**Directions for this task**
Reproduce the full listing that appears beneath this instruction exactly.

**Records for processing**
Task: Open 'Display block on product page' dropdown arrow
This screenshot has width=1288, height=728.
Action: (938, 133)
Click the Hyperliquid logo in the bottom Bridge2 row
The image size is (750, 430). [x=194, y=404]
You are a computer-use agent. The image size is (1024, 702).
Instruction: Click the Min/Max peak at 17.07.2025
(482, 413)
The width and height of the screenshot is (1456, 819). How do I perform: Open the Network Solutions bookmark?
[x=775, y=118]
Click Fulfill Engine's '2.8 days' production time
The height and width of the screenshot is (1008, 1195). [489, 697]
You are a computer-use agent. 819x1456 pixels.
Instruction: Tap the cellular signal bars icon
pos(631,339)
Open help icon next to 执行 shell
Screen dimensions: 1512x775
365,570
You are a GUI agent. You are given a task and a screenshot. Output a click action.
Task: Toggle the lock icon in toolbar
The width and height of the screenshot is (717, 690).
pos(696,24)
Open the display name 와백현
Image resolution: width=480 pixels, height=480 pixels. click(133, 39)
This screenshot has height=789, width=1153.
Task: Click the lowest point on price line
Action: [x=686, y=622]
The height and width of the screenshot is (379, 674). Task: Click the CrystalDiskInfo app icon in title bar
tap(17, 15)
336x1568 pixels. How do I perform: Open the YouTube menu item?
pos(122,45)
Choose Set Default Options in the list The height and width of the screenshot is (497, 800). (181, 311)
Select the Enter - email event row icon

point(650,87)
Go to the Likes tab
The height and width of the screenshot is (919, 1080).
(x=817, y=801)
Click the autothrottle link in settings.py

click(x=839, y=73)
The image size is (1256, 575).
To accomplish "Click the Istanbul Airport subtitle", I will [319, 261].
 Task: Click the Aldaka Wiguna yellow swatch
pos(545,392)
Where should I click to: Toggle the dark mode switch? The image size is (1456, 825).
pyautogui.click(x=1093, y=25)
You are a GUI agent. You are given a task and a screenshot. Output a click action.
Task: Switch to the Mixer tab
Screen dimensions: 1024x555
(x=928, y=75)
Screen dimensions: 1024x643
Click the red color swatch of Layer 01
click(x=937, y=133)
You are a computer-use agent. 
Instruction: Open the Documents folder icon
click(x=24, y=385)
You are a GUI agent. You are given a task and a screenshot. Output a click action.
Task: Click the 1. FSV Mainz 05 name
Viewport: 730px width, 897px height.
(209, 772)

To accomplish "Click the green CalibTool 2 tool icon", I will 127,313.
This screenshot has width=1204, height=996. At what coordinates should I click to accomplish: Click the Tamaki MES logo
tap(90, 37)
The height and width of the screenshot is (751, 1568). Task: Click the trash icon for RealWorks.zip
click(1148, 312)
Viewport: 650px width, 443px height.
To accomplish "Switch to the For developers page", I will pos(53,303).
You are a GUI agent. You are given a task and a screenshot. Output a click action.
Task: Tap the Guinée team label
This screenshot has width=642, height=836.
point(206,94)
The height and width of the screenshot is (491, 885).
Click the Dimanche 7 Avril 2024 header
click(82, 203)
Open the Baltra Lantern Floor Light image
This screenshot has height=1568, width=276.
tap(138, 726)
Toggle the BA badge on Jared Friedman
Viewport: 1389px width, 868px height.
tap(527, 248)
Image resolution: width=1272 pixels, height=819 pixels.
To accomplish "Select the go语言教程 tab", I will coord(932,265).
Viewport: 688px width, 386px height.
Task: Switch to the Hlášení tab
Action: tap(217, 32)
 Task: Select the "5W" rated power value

**Reply**
Task: Open 'Display block on product page' dropdown arrow
This screenshot has width=1288, height=728.
Action: (938, 133)
Click the Hyperliquid logo in the bottom Bridge2 row
The image size is (750, 430). [x=194, y=404]
You are a computer-use agent. The image size is (1024, 702).
Instruction: Click the Min/Max peak at 17.07.2025
(482, 413)
The width and height of the screenshot is (1456, 819). How do I perform: Open the Network Solutions bookmark?
[x=775, y=118]
Click Fulfill Engine's '2.8 days' production time
The height and width of the screenshot is (1008, 1195). [489, 697]
You are a computer-use agent. 819x1456 pixels.
Instruction: Tap the cellular signal bars icon
pos(631,339)
Open help icon next to 执行 shell
Screen dimensions: 1512x775
365,570
You are a GUI agent. You are given a task and a screenshot. Output a click action.
Task: Toggle the lock icon in toolbar
The width and height of the screenshot is (717, 690).
pos(696,24)
Open the display name 와백현
Image resolution: width=480 pixels, height=480 pixels. click(133, 39)
This screenshot has height=789, width=1153.
Task: Click the lowest point on price line
Action: [x=686, y=622]
The height and width of the screenshot is (379, 674). Task: Click the CrystalDiskInfo app icon in title bar
tap(17, 15)
336x1568 pixels. How do I perform: Open the YouTube menu item?
pos(122,45)
Choose Set Default Options in the list The height and width of the screenshot is (497, 800). (181, 311)
Select the Enter - email event row icon

point(650,87)
Go to the Likes tab
The height and width of the screenshot is (919, 1080).
(x=817, y=801)
Click the autothrottle link in settings.py

click(x=839, y=73)
The image size is (1256, 575).
To accomplish "Click the Istanbul Airport subtitle", I will [319, 261].
 Task: Click the Aldaka Wiguna yellow swatch
pos(545,392)
Where should I click to: Toggle the dark mode switch? The image size is (1456, 825).
pyautogui.click(x=1093, y=25)
You are a GUI agent. You are given a task and a screenshot. Output a click action.
Task: Switch to the Mixer tab
Screen dimensions: 1024x555
(x=928, y=75)
Screen dimensions: 1024x643
Click the red color swatch of Layer 01
click(x=937, y=133)
You are a computer-use agent. 
Instruction: Open the Documents folder icon
click(x=24, y=385)
You are a GUI agent. You are given a task and a screenshot. Output a click action.
Task: Click the 1. FSV Mainz 05 name
Viewport: 730px width, 897px height.
(209, 772)

To accomplish "Click the green CalibTool 2 tool icon", I will 127,313.
This screenshot has width=1204, height=996. At what coordinates should I click to accomplish: Click the Tamaki MES logo
tap(90, 37)
The height and width of the screenshot is (751, 1568). Task: Click the trash icon for RealWorks.zip
click(1148, 312)
Viewport: 650px width, 443px height.
To accomplish "Switch to the For developers page", I will pos(53,303).
You are a GUI agent. You are given a task and a screenshot. Output a click action.
Task: Tap the Guinée team label
This screenshot has width=642, height=836.
point(206,94)
The height and width of the screenshot is (491, 885).
Click the Dimanche 7 Avril 2024 header
click(82, 203)
Open the Baltra Lantern Floor Light image
This screenshot has height=1568, width=276.
tap(138, 726)
Toggle the BA badge on Jared Friedman
Viewport: 1389px width, 868px height.
tap(527, 248)
Image resolution: width=1272 pixels, height=819 pixels.
To accomplish "Select the go语言教程 tab", I will coord(932,265).
Viewport: 688px width, 386px height.
Task: Switch to the Hlášení tab
Action: tap(217, 32)
 Task: Select the "5W" rated power value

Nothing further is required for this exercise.